Álvaro Silva

Personal information
- Full name: Álvaro Manuel Santos Rosa Silva
- Nationality: Portuguese
- Born: 21 April 1965 Lisbon, Portugal
- Died: 29 April 2025 (aged 60)
- Height: 1.77 m (5 ft 10 in)

Sport
- Sport: Sprinting
- Events: 400 metres 800 metres 4 × 400 metres relay
- Club: SL Benfica

= Álvaro Silva (athlete) =

Portuguese sprinter (1965–2025)

Álvaro Manuel Santos Rosa Silva (21 April 1965 – 29 April 2025) was a Portuguese athlete who specialized in the 800 metres.

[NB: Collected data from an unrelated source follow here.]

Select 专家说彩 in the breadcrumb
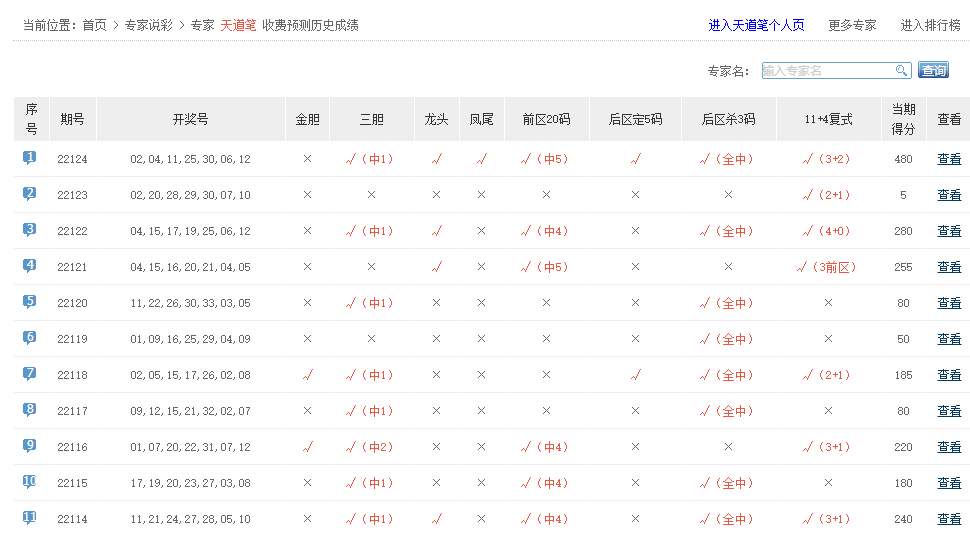 coord(148,25)
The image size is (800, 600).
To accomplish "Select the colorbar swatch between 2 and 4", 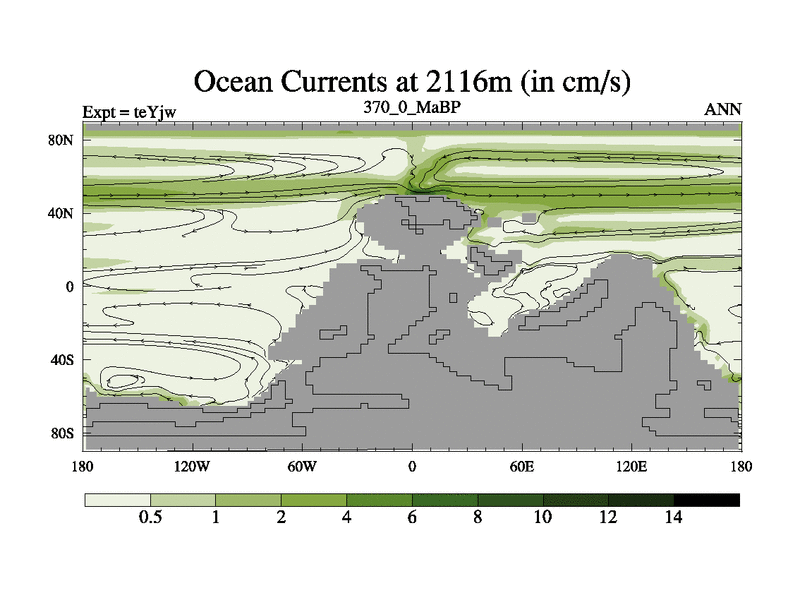I will [x=313, y=499].
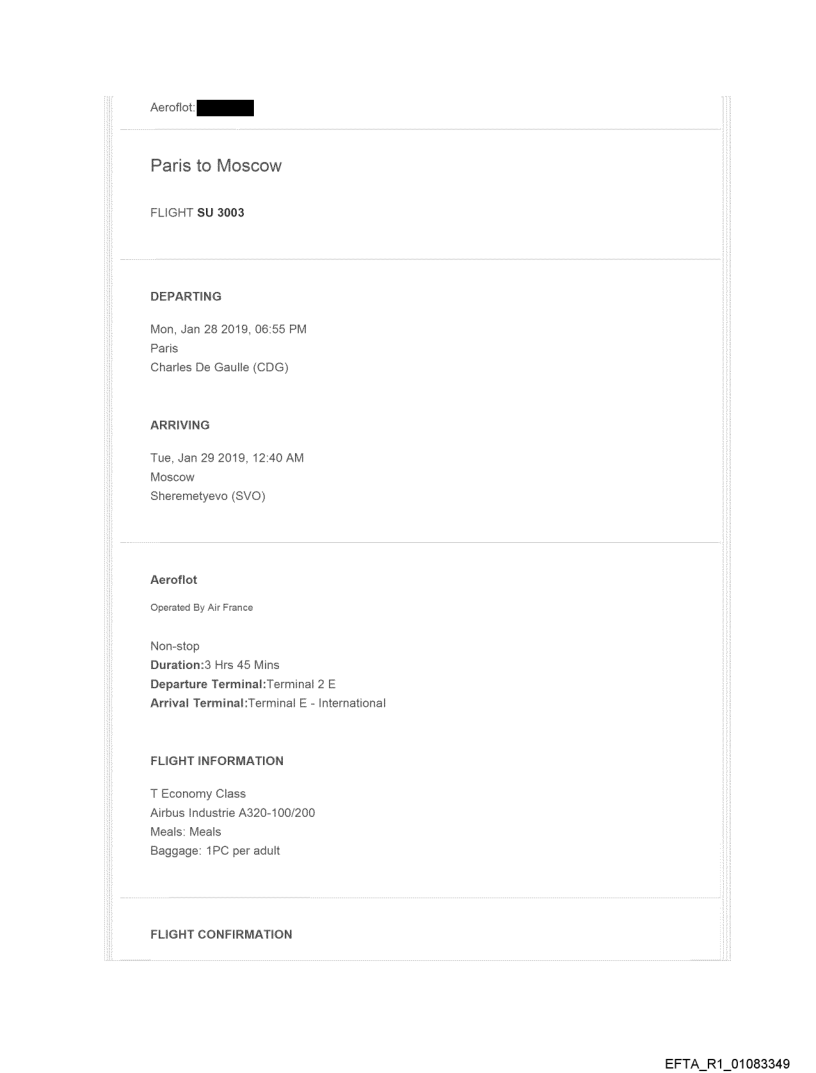Click the "Operated By Air France" note
816x1073 pixels.
201,608
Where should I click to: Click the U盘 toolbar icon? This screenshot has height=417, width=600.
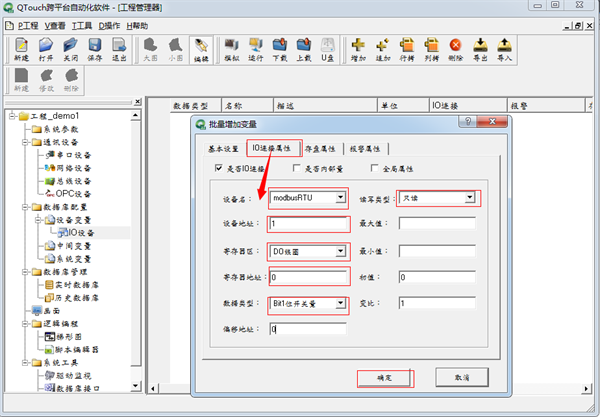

He ran the 400 metres early in his career, and was on the national team in the 4 × 400 metres relay, competing in two Olympic Games.

==Biography==
In individual races, Silva finished fifth at both the 1983 and 1988 Ibero-American Championships. Furthermore, he competed in the 1983 European Junior Championships, the 1986 European Championships, the 1987 World Championships, the 1988 European Indoor Championships, the 1988 Olympic Games and the 1989 European Indoor Championships without reaching the final.

As a relay runner, Silva finished fourth at the 1983 Ibero-American Championships, won a bronze medal at the 1988 Ibero-American Championships, reached the semi-final at the 1988 Olympic Games, before only reaching the heat at the 1992 Olympic Games.

His personal best times were 46.6 seconds in the 400 metres and 1:45.12 minutes in the 800 metres, both achieved in 1988. In August 1991 he set his lifetime best in the 1500 metres of 3:38.73 minutes.

Silva died on 29 April 2025, at the age of 60.